__Instructions to follow__:
Report back every line from the entries below in which the word "computer" occurs.

__Records to use__:
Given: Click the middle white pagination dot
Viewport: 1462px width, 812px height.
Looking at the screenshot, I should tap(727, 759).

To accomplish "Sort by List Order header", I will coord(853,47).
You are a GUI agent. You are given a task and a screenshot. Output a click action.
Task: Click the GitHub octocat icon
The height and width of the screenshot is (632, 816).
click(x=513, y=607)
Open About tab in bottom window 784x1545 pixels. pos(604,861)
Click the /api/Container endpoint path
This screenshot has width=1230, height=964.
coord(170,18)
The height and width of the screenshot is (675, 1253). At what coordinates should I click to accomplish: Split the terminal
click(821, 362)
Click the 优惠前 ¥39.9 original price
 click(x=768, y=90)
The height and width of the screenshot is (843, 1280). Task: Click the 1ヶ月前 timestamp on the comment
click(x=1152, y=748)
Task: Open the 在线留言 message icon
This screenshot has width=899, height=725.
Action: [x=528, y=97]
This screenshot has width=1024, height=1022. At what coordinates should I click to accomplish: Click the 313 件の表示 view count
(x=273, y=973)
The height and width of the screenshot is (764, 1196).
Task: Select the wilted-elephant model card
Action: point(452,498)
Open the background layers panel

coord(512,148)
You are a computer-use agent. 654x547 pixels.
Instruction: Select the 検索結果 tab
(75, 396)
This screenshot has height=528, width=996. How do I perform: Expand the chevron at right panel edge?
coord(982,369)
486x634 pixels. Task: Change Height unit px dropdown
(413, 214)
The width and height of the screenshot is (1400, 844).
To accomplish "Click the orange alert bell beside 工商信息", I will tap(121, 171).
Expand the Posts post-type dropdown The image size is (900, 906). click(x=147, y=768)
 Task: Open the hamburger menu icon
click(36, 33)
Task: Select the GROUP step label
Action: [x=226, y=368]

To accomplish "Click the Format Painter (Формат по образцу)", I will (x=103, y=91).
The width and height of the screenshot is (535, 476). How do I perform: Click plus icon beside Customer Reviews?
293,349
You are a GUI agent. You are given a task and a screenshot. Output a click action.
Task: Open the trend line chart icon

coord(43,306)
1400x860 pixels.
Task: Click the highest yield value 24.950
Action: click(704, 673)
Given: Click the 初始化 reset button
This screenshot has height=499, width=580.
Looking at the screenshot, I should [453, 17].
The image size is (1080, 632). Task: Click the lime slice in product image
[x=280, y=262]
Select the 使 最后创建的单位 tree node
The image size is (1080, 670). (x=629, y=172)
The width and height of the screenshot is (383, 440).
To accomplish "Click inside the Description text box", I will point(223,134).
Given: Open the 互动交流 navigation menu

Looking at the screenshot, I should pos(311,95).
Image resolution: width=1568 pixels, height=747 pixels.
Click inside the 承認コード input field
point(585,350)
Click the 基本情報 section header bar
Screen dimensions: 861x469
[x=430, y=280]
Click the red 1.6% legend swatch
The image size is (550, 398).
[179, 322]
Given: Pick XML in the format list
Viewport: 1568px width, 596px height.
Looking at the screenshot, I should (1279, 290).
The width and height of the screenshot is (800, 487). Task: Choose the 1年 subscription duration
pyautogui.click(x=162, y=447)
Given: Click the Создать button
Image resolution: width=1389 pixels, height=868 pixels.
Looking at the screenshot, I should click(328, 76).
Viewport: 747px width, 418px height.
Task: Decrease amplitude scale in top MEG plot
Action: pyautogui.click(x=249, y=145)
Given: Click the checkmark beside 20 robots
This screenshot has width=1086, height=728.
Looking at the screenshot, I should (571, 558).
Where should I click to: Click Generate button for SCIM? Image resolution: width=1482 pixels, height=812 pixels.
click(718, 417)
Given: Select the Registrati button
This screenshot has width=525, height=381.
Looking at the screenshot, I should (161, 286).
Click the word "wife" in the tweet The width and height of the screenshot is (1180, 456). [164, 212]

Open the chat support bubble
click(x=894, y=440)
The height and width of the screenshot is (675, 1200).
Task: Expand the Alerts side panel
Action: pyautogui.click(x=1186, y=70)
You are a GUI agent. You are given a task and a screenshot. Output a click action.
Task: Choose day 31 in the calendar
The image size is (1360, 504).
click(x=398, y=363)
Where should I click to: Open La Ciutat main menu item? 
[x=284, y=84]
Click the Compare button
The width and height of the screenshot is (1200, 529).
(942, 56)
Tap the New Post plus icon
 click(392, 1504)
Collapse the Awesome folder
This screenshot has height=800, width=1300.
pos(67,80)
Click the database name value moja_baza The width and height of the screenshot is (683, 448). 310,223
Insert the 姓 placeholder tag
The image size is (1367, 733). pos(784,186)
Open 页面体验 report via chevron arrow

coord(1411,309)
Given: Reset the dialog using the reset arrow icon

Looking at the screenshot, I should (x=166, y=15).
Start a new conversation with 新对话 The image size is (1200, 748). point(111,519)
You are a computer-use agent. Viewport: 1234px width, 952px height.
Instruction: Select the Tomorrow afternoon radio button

__Task result__:
You are a computer-use agent. 654x547 pixels.
You are a computer-use agent. Viewport: 1234px width, 952px height.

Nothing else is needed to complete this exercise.